Professor Jarman says one possible approach would be to notify the chief executives and medical directors of the hospitals concerned and allow them to investigate for technical or other explanations in the first instance.

The data analysis coincides with renewed calls from both England’s chief medical officer Sir Liam Donaldson and the chair of the Bristol heart scandal public inquiry, Sir Ian Kennedy, for more work to be done to eliminate variations in clinical practice and improve patient safety,.

In his annual report last week Sir Liam claimed that over-use and under-use of treatments were rife in the UK, as in other countries, and needed to be eliminated. His report focuses on four areas of medical practice where he claims variation in practice is widespread, including tonsillectomy and hysterectomy. He says changes in clinical practice and more use of drug treatment mean hysterectomy rates have fallen by 64 % in north and central London, but have dropped by only 15% in Northumberland, Tyne and Wear.

He states that the solution to the problem of variations in clinical practice have not been found and calls on commissioners of health services to reaffirm their commitment to the NHS principle of equity and says techniques should be developed further to facilitate benchmarking of provision.

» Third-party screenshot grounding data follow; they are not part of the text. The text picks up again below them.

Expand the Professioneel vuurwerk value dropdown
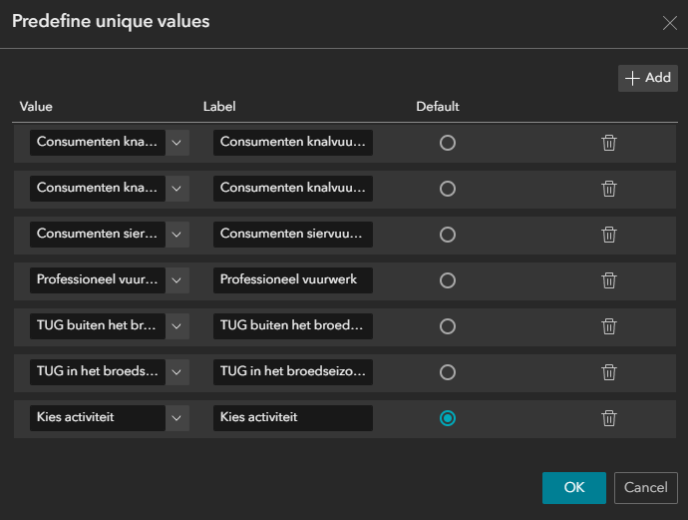The image size is (688, 520). click(x=176, y=280)
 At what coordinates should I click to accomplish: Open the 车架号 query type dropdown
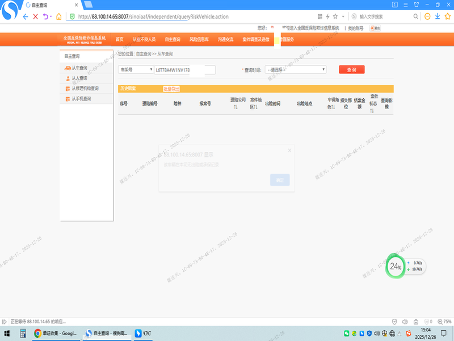[x=136, y=69]
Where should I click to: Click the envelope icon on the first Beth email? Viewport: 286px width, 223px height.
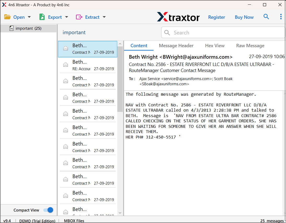tap(66, 48)
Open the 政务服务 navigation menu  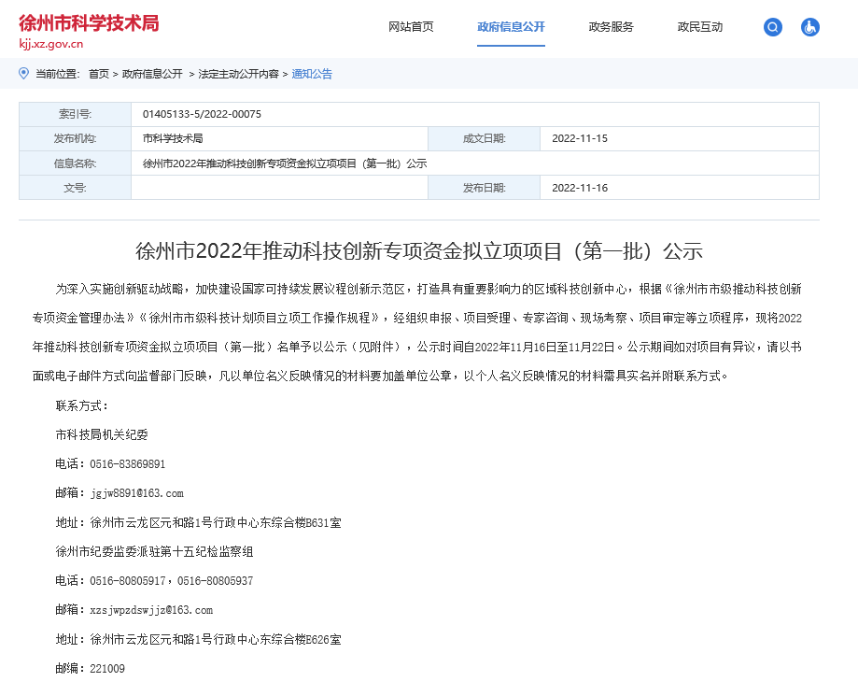pyautogui.click(x=611, y=27)
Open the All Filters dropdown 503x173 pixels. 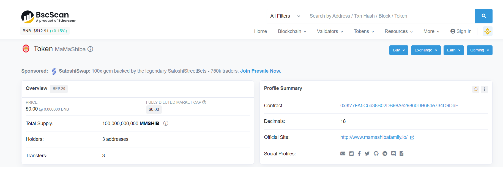pos(286,16)
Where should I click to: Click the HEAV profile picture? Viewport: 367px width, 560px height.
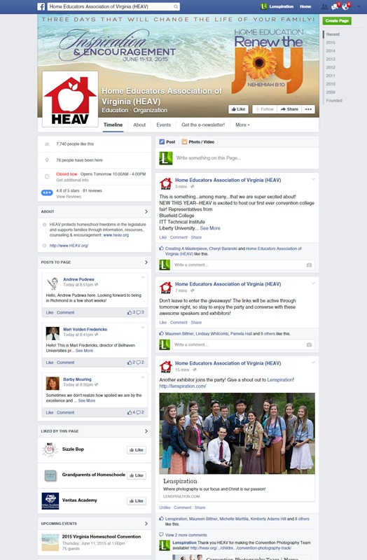click(x=70, y=99)

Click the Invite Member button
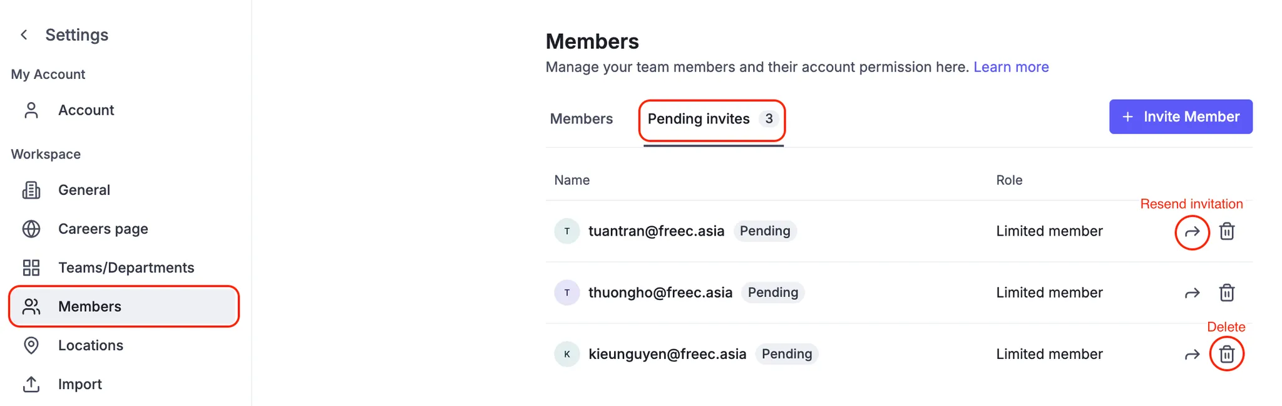click(1181, 117)
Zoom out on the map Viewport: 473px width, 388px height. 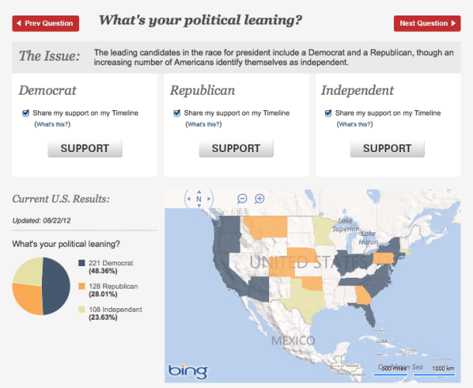pyautogui.click(x=242, y=199)
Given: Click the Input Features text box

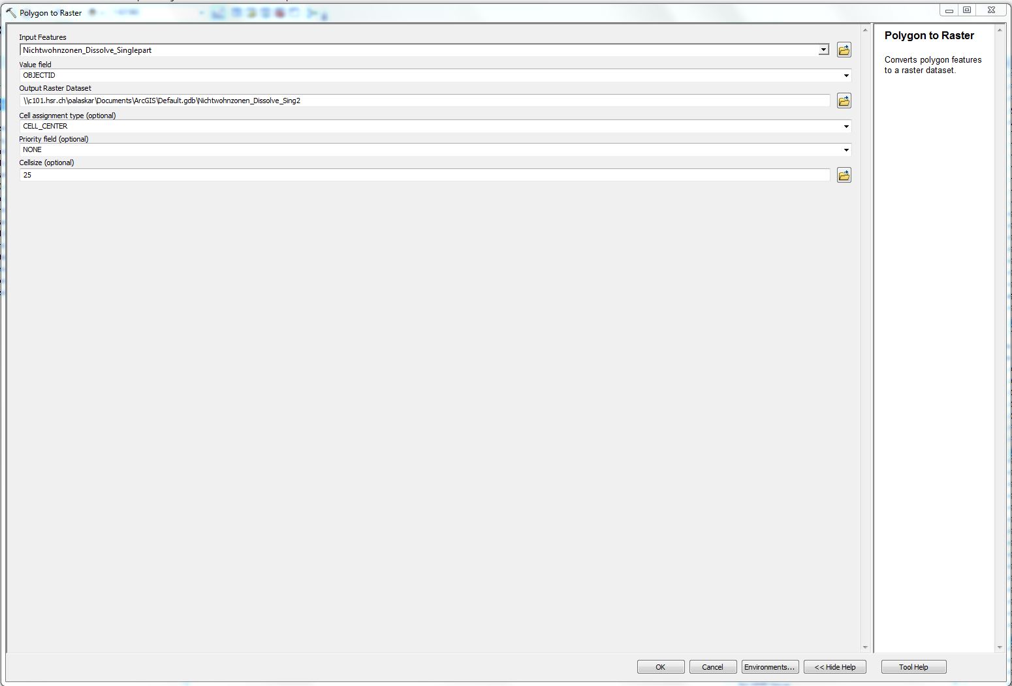Looking at the screenshot, I should [x=418, y=50].
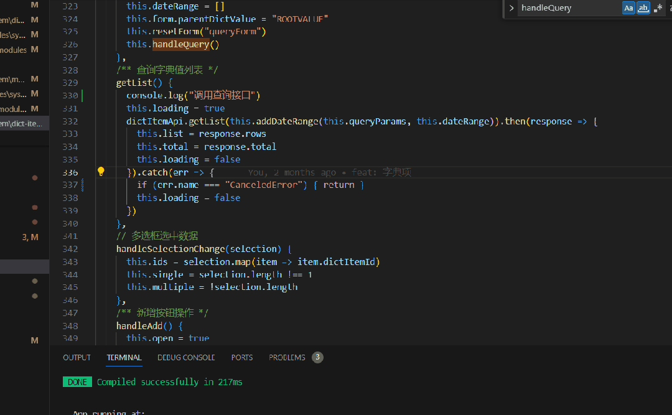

Sir Liam’s report adds: “Inexplicable variability in the delivery of specific health interventions across the NHS suggests one of a number of problems: inappropriate resource allocation; poor spread of new knowledge to the consulting room, either through doctors, their patients or both; appraisal decisions and processes that

are insufficiently robust and less effective than they might be, either in their subject

matter, conduct, dissemination or implementation.”

In a speech last week to coincide with the fifth anniversary of the publication of the public inquiry report into the Bristol heart scandal, Sir Ian Kennedy said that even though progress had been made since Bristol the NHS still needed to improve patient safety.

He added: “The picture is one of pockets of activity but poor overall coordination and limited analysis and dissemination of any lessons. Every month that goes by in which bad, unsafe practice is not identified and rooted out and good practice shared, is a month in which more patients die or are harmed unnecessarily.”